Unlike cellulose metabolism, hemicellulose degradation machinery in strain C1A appears to be entirely of prokaryotic origin. The C1A genome contains all genes required for the degradation of xylans (glucuronoarabinoxylans and arabinoxylans), mannans (galactoglucomannans and glucomannans), and mixed β-(1,3-1,4) glucans. Strain C1A appears to be highly adapted to the degradation of xylans, the prevalent hemicelluloses in grasses (order Poales) (89). This is evident by the identification of 109 different xylanases, xylosidases, arabinofuranosidases, and α-glucuronosidases belonging to families GH10, GH11, GH39, GH43, and GH67, in addition to multiple glucuronoarabinoxylan- and arabinoxylan-debranching enzymes (acetylxylan esterases, ferulic acid esterases, and polysaccharide deacetylases). Phylogenetic analysis of GH10 xylanases suggests their close affiliation with multiple bacterial lineages, including the ruminal genera Butyrivibrio, Clostridium, and Eubacterium. Phylogenetic analysis of GH11 xylanases suggests that they have been solely acquired from Fibrobacter species, important constituents of rumen microbiota. A similar bacterial origin was also observed for GH39 and GH43 xylosidase/arabinofuranosidases as well as GH67 α-glucuronosidases, with potential bacterial donors being members of the genera Clostridium, Ruminococcus, Butyrivibrio, Cellulosilyticum, Eubacterium, and Prevotella. Finally, GH26 mannosidases and GH16 β-(1,3-1,4)-glucanase, mediating the breakdown of mannans and mixed glucans, also had similar bacterial origin, with several sequences affiliated with ruminal lineages, e.g., Acetovibrio, Fibrobacter, and Streptococcus.
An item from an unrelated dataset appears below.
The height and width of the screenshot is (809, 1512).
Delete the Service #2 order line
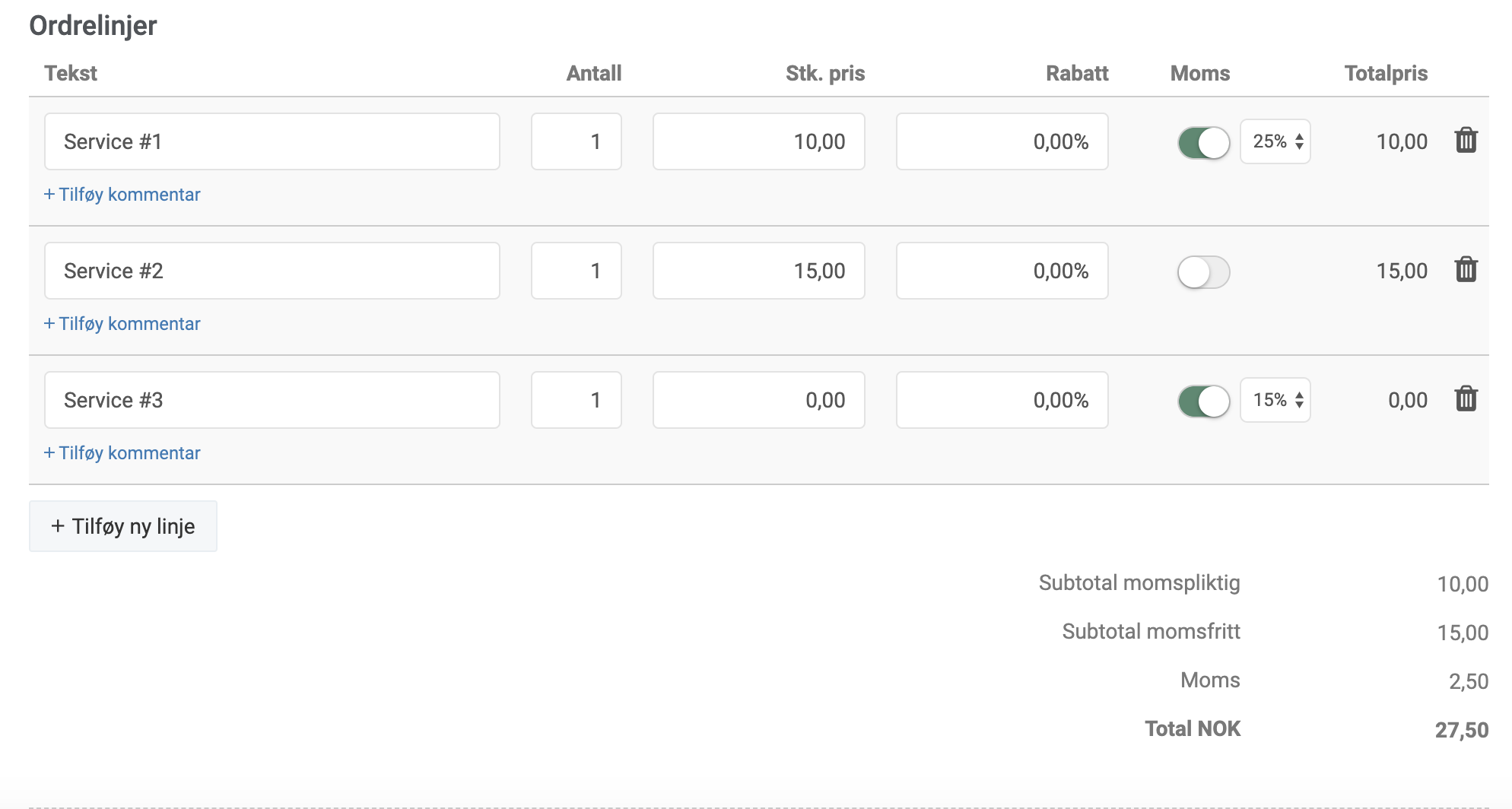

Anaerobic fungi produce cellulosomes: extracellular structures that harbor multiple extracellular enzymes bound to scaffoldins (2). Cellulosome-bound genes in anaerobic fungi usually harbor a fungal dockerin domain (FDD) that is similar in structure to carbohydrate-binding module family 10 (CBM10) (5). We identified a total of 220 genes (see Table S21 in the supplemental material) with FDDs, 108 of which contained dual glycoside hydrolase-fungal dockerin domains (GH-FDDs). GH-FDD genes identified suggest that cellulosome-bound enzymes play a role in the degradation of cellulose and hemicellulose but not chitin, starch, or pectin. Within the remaining FDD-containing genes, we identified multiple putative activities that could either aid in biomass degradation (e.g., polysaccharide deacetylases, tannase, lipases, swollenin, and expansin module proteins) or act as cellulosomal preservation and defense mechanisms (e.g., protease inhibitors [serpins]), as well as multiple conserved hypothetical and hypothetical proteins.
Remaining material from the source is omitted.